Thursday, 19 May 2011

Rules for Human Communications

The personal communications often leave some uncertainty in meanings, because it often involves compositions vague in meanings with emotion or sentiment laid underneath. What has been said or written could also be interpreted quite differently, depending on how the recipient was feeling and how the circumstances of any relevant, or irrelevant, issues surrounding were for the person at the time of the communication.

And it is not easy to place yourself in someone else’s shoes either, especially when the mind of the other do not operate in a mutual manner as one’s own.

Here is a few quotes that might help resolving the issues a bit:


“THE GOLDEN RULE

Do not do unto others as you would that they should do unto you. Their tastes may not be the same.

Never resist temptation: prove all things: hold fast that which is good.

Do not love your neighbour as yourself.

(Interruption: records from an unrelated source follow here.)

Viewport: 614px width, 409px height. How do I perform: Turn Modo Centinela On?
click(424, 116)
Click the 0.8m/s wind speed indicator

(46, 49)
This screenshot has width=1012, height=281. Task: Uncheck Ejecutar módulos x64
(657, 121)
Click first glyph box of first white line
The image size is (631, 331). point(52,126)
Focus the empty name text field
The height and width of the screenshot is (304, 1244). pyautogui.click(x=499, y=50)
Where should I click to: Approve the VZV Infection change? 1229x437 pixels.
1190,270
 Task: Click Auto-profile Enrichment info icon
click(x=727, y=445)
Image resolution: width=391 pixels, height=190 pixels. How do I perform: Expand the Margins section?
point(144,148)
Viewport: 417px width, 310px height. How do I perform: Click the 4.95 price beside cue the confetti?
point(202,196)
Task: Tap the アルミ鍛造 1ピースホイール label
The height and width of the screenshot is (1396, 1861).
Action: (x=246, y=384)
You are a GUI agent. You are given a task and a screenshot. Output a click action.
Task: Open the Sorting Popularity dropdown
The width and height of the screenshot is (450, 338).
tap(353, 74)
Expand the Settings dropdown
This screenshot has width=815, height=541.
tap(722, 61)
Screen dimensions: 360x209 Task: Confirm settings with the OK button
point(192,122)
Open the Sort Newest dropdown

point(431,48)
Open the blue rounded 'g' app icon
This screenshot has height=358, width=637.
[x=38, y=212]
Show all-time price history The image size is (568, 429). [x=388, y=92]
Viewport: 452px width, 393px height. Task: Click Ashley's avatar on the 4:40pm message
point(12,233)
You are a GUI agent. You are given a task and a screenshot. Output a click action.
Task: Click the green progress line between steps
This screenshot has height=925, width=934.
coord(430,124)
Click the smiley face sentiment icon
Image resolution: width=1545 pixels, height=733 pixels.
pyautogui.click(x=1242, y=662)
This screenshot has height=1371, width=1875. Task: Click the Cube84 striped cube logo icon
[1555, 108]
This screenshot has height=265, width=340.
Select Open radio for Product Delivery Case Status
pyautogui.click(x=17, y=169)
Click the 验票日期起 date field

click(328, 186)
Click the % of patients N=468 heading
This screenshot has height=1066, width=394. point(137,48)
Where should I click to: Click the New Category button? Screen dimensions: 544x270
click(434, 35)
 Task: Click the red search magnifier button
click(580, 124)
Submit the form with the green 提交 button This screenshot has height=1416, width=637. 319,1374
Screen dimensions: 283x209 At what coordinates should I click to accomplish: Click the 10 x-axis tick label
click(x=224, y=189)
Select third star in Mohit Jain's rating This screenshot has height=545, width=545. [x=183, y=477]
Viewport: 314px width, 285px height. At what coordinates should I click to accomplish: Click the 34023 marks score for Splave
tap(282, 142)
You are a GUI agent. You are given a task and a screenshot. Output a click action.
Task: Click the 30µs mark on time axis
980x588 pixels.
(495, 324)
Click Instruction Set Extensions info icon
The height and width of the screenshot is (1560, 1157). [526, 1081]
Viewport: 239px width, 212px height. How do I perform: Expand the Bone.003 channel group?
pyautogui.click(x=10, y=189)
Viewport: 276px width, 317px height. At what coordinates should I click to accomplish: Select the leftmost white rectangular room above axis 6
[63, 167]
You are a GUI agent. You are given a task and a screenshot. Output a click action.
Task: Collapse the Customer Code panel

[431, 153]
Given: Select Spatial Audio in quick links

If you are on good terms with yourself it is an impertinence: if on bad, an injury.

The golden rule is that there are no golden rules.

— George Bernard Shaw 1903.


Succinctly put it that way, except the last one which is a paradoxical loop.

In addition,

if you are happened to be a stubborn, awkward person who is hardly capable of bending opinions, attitudes and beliefs in order to suite yourself to those around you, such misfits may not give up hopes because:

“The reasonable man adapts himself to the world; the unreasonable one persists in trying to adapt the world to himself. Therefore all progress depends on the unreasonable man.”

— GB Shaw 1903.

though only when the others are persuaded to follow the pursuits, either now or later on.